### Compiti
**1.** Nel brano su Tolstoj e l’arte del ragionamento, in quale trattato aveva studiato il sillogismo Ivan Il’ič Golovin?
**2.** Riprenda il brano su Tolstoj e l’arte del ragionamento dal punto in cui si interrompe.

### Sezione del documento
Conoscere l’implicazione logica (se p, allora q) o saper tradurre dal greco le tragedie di Eschilo o, ancora, essere in grado di dimostrare rapidamente il teorema di Pitagora non equivale alla conquista dell’arte del ragionamento, non comporta alcun vantaggio umano. In altri termini: possiamo pure ipotizzare che il possesso di alcune nozioni migliori le condizioni di vita del possessore, dotandolo d’una certa capacità di discernimento, ma in nessun caso si può postulare che un uomo è ‘più uomo’ – ci sia concessa la licenza! – d’un altro uomo. Forse che le urla d’un pescivendolo hanno una dignità inferiore a quella d’un accademico che tiene una presunta lectio magistralis? Entrambi, dal nostro punto di vista, possono essere considerati poietici; entrambi incarnano il verbo ποιεῖν (poièin): fare, generare, costruire. La poesia, di fatto, non nasce nella memorizzazione d’un verso elegante, bensì nella purezza del fare. Un messaggio paradigmatico, in tal senso, ci giunge dalla lettura di un capolavoro di Tolstoj, La morte di Ivan Il’ič. Ivan Il’ič Golovin, una volta scoperto un male incurabile, sul punto di morire, si rende conto che il modello di sillogismo studiato nel trattato di logica di Kiesewetter non è sufficiente a giustificare il fenomeno estremo.
“Quell’esempio di sillogismo che aveva studiato nel manuale di logica del Kiesewetter, Caio è un uomo, gli uomini sono mortali, perciò Caio è mortale, gli era sembrato, per tutta la vita, valido solo in rapporto a Caio e in alcun modo in rapporto a sé stesso […] Certo che Caio è mortale, lui è giusto che muoia, ma io, piccolo Vanja, io, Ivan Il’ic, con tutti i miei sentimenti i miei pensieri, io sono un’altra cosa. Non è possibile che mi tocchi morire. Sarebbe troppo orribile.” (TOLSTOJ, L., 1886, Smert’ Ivana Il’iča, a cura di I. Sibaldi, Mondadori, 1999, Milano, p 46)

### Estratto della fonte
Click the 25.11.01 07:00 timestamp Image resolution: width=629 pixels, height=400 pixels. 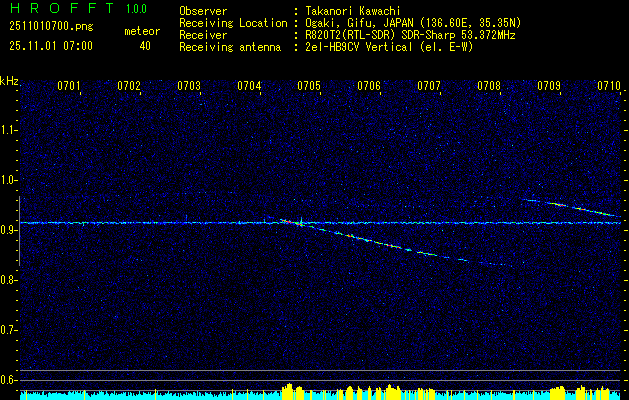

### Risposte in ordine
**1.** Nel trattato di logica di Kiesewetter.

**2.**
Coloro che giudicano nobile il possesso di talune conoscenze e il conseguimento dei titoli non fanno altro che ammorbare la cultura privandola della sua essenza originaria: l’essere del tutto slegata dal meccanismo di causa ed effetto
Il culto della cultura è sempre dannoso, pestifero, sinistro e, per ciò stesso, spettrale e temibile. Pertanto, coloro che giudicano nobile il possesso di talune conoscenze e il conseguimento dei titoli non fanno altro che ammorbare la cultura privandola della sua essenza originaria: l’essere del tutto slegata dal meccanismo di causa ed effetto.
È doveroso ricordare, a questo punto, che il sostantivo greco σχολή (scholè), cui si fa risalire il nostro scuola, significa riposo, ozio, tempo libero, agio, mentre il verbo σχολάζω (scholàzo) si traduce con avere tempo libero, oziare, riposare. Non a caso, i latini, ereditando questo patrimonio linguistico, distinsero l’otium dal negotium.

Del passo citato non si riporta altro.